Sports: the games we know and love. We love to play and watch these games so much, in fact, that in the US, there are only two days during the year when the four major pro sports leagues aren’t playing a game (i.e., MLB, NBA, NFL, and NHL).[i] One of the most anticipated games in America is just a few days away: Super Bowl LIII between the New England Patriots and the Los Angeles Rams.
With the spotlight on this sporting extravaganza this week, it seemed like a perfect opportunity to share what we’ve been researching for the last couple of months on our customer insights team. There’s no doubt that technology and data pervade the pro sports world. The modern sporting world is no different from retail, healthcare, or financial services, among other industries, in that it has embraced digital transformation. This transformation has fueled a growing interest in the use of AI, machine learning, and advanced analytics in sports. And at the same time, it has sparked a conversation about securing and storing all this sports data.

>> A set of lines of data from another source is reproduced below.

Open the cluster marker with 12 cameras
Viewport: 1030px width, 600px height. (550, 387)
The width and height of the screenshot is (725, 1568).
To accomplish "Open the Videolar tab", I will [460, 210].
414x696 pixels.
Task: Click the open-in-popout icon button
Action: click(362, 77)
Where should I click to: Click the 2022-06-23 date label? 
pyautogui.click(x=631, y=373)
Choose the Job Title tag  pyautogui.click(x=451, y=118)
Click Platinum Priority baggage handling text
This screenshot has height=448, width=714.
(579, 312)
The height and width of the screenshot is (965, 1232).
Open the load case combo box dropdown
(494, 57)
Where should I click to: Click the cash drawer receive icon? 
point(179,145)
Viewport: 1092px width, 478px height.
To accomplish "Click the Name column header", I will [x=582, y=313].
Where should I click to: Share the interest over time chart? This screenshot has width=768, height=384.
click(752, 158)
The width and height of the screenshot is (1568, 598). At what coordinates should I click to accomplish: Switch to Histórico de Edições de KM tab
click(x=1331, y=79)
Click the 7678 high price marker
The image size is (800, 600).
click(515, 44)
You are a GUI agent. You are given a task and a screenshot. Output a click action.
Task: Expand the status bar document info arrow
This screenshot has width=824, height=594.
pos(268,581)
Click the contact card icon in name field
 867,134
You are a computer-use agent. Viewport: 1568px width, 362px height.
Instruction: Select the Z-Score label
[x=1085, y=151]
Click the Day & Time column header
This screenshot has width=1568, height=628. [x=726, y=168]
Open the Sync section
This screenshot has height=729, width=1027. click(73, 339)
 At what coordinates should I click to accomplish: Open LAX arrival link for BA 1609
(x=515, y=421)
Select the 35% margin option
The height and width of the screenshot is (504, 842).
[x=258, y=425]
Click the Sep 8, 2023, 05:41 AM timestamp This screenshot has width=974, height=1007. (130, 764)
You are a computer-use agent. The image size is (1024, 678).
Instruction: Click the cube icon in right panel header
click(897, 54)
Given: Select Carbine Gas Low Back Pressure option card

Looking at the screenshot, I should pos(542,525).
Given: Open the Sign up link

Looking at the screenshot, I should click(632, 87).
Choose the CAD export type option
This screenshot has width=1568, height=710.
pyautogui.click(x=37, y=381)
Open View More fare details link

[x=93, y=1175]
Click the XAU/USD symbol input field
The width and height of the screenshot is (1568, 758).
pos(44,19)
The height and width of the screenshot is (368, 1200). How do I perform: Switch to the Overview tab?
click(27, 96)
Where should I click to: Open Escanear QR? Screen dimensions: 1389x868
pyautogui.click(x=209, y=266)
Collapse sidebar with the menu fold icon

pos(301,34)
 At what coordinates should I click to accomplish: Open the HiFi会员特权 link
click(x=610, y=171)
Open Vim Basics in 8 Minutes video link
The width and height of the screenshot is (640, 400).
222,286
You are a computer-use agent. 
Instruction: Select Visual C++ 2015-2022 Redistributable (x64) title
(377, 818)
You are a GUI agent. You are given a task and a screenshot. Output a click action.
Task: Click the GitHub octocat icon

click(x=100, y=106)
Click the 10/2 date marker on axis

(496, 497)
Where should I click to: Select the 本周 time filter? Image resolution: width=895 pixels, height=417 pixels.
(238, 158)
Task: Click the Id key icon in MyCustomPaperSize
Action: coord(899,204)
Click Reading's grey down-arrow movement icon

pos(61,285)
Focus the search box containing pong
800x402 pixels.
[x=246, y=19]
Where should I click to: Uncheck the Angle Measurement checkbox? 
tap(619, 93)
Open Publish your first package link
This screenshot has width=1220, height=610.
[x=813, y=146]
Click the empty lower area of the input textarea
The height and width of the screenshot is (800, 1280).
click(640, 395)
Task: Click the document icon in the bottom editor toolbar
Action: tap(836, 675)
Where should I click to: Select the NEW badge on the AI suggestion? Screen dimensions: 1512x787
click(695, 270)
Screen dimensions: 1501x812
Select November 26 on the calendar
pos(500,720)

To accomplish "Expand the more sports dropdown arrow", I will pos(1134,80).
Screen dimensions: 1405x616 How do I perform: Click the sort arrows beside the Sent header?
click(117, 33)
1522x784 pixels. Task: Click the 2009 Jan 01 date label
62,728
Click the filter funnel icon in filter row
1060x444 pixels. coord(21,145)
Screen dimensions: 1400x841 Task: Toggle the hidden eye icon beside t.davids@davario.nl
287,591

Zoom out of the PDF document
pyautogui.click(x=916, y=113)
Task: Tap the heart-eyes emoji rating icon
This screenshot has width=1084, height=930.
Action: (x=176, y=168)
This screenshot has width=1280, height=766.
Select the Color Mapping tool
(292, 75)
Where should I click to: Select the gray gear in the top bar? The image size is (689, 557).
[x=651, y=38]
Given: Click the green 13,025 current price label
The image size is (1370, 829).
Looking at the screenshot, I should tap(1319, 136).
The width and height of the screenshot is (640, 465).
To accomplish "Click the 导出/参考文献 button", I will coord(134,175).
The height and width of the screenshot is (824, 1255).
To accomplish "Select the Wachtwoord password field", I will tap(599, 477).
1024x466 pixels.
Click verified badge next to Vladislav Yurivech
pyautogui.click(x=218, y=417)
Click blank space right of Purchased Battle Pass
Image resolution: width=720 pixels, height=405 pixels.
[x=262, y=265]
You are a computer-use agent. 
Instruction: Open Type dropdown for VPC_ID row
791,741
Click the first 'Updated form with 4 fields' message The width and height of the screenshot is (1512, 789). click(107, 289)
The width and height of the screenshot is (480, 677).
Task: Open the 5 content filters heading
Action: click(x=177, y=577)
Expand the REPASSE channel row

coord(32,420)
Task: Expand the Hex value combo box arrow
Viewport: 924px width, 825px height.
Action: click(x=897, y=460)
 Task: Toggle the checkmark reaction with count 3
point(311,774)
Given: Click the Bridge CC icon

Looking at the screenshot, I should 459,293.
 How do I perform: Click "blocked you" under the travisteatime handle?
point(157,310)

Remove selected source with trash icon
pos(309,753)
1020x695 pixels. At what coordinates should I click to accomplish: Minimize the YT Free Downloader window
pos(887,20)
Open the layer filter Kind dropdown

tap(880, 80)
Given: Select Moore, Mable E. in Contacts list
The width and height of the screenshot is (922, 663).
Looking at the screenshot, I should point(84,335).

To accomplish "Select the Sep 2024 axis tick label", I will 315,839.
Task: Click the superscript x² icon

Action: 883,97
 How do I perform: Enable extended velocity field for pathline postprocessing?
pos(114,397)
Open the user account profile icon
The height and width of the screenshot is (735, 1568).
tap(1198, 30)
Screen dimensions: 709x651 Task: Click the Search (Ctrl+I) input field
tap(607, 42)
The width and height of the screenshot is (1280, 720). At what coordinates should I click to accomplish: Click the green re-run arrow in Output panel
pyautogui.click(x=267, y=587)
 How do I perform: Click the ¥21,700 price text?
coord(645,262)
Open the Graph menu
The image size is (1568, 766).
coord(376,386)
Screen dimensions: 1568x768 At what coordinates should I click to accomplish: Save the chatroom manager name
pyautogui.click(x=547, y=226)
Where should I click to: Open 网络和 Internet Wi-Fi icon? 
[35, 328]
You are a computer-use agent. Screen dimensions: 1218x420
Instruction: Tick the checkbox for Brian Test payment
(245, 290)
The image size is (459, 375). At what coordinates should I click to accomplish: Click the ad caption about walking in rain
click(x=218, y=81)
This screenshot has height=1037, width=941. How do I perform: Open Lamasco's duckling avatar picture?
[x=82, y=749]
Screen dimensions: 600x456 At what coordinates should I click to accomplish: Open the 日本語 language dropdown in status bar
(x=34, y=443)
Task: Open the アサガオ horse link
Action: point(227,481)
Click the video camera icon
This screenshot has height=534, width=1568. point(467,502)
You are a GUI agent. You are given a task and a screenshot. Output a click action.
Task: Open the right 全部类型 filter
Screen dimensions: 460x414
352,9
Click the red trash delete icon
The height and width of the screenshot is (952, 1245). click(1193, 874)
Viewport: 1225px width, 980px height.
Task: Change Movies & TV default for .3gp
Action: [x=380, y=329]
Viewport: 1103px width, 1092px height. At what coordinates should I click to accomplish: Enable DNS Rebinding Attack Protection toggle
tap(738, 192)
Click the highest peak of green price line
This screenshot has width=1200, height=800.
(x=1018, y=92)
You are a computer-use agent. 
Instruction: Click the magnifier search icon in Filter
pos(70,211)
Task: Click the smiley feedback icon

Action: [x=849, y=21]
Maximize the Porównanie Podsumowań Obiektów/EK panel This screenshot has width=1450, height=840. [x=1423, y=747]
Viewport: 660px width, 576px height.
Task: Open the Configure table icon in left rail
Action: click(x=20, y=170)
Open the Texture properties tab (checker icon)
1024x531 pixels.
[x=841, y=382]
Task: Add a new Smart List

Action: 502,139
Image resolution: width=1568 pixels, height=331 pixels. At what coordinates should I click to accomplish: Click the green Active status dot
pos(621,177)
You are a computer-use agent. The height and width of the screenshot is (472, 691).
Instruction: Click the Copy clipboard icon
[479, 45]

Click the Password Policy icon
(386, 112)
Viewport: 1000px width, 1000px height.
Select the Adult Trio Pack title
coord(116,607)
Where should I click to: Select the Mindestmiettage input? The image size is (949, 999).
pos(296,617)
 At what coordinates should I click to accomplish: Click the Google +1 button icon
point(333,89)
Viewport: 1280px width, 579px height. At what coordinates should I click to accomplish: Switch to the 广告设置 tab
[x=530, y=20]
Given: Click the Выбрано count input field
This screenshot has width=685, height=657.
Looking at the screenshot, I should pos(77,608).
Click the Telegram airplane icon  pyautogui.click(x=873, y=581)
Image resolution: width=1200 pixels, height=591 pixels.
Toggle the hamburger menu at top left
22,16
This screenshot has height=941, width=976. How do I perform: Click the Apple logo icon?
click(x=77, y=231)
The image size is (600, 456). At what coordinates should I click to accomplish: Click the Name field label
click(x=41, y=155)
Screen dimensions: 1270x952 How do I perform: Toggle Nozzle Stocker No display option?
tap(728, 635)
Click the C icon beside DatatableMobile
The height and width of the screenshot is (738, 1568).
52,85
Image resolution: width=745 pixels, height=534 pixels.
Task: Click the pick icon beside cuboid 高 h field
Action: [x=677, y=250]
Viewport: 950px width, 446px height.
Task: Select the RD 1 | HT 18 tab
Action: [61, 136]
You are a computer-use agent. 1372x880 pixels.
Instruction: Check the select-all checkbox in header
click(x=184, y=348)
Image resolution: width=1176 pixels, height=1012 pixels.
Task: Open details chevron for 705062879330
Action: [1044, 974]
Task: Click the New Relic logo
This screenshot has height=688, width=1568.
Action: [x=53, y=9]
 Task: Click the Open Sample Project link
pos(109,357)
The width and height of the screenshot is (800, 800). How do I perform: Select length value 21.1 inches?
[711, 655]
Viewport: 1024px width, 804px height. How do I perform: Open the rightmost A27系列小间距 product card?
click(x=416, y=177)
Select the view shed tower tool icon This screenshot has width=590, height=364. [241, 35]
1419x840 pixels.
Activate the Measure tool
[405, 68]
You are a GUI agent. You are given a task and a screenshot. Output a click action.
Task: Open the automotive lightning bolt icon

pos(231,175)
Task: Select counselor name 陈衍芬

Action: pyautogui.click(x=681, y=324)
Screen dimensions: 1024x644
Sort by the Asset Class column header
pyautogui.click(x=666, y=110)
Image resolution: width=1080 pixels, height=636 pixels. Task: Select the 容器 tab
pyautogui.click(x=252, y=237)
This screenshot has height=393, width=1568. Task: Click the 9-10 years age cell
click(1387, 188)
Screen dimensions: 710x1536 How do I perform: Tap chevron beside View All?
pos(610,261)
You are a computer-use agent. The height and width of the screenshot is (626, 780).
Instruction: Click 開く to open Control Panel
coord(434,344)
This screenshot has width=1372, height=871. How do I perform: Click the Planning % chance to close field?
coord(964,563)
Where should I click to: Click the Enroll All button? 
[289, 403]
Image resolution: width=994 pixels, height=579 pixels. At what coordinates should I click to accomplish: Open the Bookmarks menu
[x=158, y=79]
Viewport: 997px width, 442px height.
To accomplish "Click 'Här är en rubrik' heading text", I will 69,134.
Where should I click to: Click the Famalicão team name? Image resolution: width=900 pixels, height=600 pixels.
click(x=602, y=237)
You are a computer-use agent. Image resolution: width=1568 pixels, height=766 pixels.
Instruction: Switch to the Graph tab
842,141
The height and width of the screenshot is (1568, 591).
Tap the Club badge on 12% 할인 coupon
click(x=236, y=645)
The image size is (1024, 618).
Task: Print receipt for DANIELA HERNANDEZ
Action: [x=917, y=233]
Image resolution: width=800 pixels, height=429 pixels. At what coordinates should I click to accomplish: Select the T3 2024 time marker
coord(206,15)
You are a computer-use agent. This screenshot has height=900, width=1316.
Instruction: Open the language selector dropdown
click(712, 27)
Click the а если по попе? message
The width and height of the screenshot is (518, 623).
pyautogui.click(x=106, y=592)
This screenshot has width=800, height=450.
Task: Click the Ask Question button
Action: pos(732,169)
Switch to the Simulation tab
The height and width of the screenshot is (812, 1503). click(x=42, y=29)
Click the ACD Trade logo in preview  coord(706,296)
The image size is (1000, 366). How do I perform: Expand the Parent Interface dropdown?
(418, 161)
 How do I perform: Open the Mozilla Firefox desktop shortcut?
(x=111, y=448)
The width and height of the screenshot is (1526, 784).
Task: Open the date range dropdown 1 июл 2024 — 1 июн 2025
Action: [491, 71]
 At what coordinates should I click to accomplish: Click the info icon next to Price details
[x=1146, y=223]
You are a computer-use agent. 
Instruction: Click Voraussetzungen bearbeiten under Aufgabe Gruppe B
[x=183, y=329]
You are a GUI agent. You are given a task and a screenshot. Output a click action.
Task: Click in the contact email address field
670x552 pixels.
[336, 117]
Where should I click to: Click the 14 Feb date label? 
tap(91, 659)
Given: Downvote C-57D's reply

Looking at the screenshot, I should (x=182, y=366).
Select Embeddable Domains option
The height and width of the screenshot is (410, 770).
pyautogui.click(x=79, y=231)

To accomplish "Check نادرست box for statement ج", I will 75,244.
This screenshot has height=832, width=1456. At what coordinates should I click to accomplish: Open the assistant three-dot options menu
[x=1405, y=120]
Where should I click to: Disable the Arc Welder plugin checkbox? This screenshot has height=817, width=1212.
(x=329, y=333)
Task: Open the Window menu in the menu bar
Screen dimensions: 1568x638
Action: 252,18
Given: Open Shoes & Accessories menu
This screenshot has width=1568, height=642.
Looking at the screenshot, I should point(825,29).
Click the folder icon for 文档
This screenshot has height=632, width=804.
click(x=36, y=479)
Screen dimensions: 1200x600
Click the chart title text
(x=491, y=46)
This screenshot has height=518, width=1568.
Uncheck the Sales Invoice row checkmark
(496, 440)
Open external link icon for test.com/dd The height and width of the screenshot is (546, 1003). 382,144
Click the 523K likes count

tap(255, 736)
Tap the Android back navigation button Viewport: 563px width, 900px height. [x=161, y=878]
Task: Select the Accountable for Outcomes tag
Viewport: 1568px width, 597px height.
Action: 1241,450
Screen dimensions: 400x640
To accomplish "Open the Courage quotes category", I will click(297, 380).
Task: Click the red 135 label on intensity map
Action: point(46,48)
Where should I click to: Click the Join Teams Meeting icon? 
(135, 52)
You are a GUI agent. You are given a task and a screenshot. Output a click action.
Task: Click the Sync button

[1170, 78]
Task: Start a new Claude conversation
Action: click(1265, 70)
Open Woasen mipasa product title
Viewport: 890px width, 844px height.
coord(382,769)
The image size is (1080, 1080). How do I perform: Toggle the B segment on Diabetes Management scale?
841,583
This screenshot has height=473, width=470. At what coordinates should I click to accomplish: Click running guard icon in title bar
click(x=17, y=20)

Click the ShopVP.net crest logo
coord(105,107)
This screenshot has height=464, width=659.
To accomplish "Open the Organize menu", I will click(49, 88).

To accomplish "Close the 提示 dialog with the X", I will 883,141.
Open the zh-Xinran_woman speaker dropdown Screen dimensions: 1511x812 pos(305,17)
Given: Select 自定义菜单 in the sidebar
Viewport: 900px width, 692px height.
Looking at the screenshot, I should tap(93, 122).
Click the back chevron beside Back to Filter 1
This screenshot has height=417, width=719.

The use of analytics in the sports world is so expansive now that it surfaces in four distinct areas:
- Sports betting. Nevada has hosted legal sports gambling for many years — along with a black market of off-shore operators and online bookies who have enabled fans to throw money on their favorite teams and cash in on winnings. With a new Supreme Court ruling earlier this year, there is a burgeoning betting landscape in the US, and more and more fans and business leaders are looking to get involved.[ii] Data and analytics are essential for setting up the betting systems and determining which player, team, car, horse — what have you — has the winning advantage and how the payouts will be determined. Bettors look to these stats and rely on accurate sports data to inform their decision making before placing their wagers. This week’s Super Bowl Sunday will spark tons of legal (and illegal) bets. Who’s your money on?
- Ticket sales. Sports is a sales-focused enterprise: To generate revenue, tickets must be sold. Forty years ago, the sales process was only reactive — but with better data and analytics, this is changing. Today, analytics are used to optimize the price and packaging of tickets, identify the right customer segments, determine upsell and cross-sell opportunities, and find new or better markets for the franchise. Data and analytics can be used outside of the ticket realm to discover new sponsorship and ad revenue opportunities, as well — which can lead to impressive sales on par with ticketing.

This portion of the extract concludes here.